● **Work required**
Pull out of the data below the stretch of lines bounded by the one containing "Vì sao xã hội nhân loại là mê? (761, 2386)" and the one containing "Hàm (Function) (777, 1934)", both bounds included, unchanged.

● **Records for processing**

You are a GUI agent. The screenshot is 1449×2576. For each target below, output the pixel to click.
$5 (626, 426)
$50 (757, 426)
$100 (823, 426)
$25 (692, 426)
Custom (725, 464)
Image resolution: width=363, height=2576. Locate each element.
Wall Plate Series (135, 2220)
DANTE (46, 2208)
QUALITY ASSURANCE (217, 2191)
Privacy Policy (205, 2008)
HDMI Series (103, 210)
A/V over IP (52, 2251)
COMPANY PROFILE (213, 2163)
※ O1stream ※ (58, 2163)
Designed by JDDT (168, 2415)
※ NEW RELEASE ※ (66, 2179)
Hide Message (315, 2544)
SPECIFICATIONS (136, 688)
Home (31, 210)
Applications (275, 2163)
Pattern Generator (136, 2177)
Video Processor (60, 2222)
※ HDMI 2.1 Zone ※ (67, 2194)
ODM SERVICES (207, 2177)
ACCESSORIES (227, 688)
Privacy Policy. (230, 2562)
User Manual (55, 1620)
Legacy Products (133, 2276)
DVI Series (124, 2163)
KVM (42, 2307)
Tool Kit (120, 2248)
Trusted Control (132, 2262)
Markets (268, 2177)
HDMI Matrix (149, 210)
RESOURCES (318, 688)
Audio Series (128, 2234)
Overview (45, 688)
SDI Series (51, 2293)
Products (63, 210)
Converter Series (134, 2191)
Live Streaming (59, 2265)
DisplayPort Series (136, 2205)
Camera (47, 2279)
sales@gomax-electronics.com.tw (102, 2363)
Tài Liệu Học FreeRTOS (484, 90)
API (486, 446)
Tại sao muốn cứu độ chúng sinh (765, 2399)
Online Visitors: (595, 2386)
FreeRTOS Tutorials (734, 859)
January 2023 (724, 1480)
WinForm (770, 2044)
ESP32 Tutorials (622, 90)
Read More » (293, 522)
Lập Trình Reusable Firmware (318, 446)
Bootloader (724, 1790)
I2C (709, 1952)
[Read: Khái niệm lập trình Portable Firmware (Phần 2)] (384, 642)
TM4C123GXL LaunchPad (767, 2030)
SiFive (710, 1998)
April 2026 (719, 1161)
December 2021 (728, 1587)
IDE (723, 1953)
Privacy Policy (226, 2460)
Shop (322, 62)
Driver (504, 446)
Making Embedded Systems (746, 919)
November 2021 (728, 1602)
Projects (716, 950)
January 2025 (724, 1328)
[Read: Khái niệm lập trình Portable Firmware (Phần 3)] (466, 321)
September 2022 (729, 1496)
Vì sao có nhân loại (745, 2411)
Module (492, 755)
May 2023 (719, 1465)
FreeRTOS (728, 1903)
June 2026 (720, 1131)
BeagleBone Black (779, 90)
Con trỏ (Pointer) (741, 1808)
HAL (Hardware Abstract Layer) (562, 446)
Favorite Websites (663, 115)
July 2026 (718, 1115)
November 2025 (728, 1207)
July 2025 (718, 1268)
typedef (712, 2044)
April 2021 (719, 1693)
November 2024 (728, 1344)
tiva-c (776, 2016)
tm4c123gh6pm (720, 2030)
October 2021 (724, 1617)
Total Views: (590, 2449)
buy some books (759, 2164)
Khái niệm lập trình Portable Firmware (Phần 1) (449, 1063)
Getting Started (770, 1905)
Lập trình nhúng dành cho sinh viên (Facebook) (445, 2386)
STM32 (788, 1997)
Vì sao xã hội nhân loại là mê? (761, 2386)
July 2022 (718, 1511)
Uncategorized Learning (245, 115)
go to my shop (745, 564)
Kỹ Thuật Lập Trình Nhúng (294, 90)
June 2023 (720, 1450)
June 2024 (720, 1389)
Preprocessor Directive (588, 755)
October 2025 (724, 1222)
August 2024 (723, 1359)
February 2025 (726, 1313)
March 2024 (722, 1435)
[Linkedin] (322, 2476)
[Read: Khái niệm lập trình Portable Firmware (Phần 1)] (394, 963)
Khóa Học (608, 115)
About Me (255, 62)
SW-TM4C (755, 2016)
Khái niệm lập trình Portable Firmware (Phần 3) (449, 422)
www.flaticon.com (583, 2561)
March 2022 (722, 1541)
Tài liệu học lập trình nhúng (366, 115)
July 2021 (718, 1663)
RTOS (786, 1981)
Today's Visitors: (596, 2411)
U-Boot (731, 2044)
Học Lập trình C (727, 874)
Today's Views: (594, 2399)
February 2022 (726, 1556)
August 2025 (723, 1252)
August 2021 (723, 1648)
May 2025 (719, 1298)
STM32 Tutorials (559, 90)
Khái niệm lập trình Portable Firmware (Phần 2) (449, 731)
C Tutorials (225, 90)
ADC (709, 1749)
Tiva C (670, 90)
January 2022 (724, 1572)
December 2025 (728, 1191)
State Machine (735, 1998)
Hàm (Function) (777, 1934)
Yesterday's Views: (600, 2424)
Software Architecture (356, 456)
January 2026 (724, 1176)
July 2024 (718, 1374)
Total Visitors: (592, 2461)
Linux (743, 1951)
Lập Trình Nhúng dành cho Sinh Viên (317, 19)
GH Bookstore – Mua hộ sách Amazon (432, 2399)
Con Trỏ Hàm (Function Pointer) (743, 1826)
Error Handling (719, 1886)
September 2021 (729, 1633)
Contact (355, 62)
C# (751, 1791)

● **Completed exercise**
Vì sao xã hội nhân loại là mê? (761, 2386)
July 2022 (718, 1511)
Uncategorized Learning (245, 115)
go to my shop (745, 564)
Kỹ Thuật Lập Trình Nhúng (294, 90)
June 2023 (720, 1450)
June 2024 (720, 1389)
Preprocessor Directive (588, 755)
October 2025 (724, 1222)
August 2024 (723, 1359)
February 2025 (726, 1313)
March 2024 (722, 1435)
[Linkedin] (322, 2476)
[Read: Khái niệm lập trình Portable Firmware (Phần 1)] (394, 963)
Khóa Học (608, 115)
About Me (255, 62)
SW-TM4C (755, 2016)
Khái niệm lập trình Portable Firmware (Phần 3) (449, 422)
www.flaticon.com (583, 2561)
March 2022 (722, 1541)
Tài liệu học lập trình nhúng (366, 115)
July 2021 (718, 1663)
RTOS (786, 1981)
Today's Visitors: (596, 2411)
U-Boot (731, 2044)
Học Lập trình C (727, 874)
Today's Views: (594, 2399)
February 2022 (726, 1556)
August 2025 (723, 1252)
August 2021 (723, 1648)
May 2025 (719, 1298)
STM32 Tutorials (559, 90)
Khái niệm lập trình Portable Firmware (Phần 2) (449, 731)
C Tutorials (225, 90)
ADC (709, 1749)
Tiva C (670, 90)
January 2022 (724, 1572)
December 2025 (728, 1191)
State Machine (735, 1998)
Hàm (Function) (777, 1934)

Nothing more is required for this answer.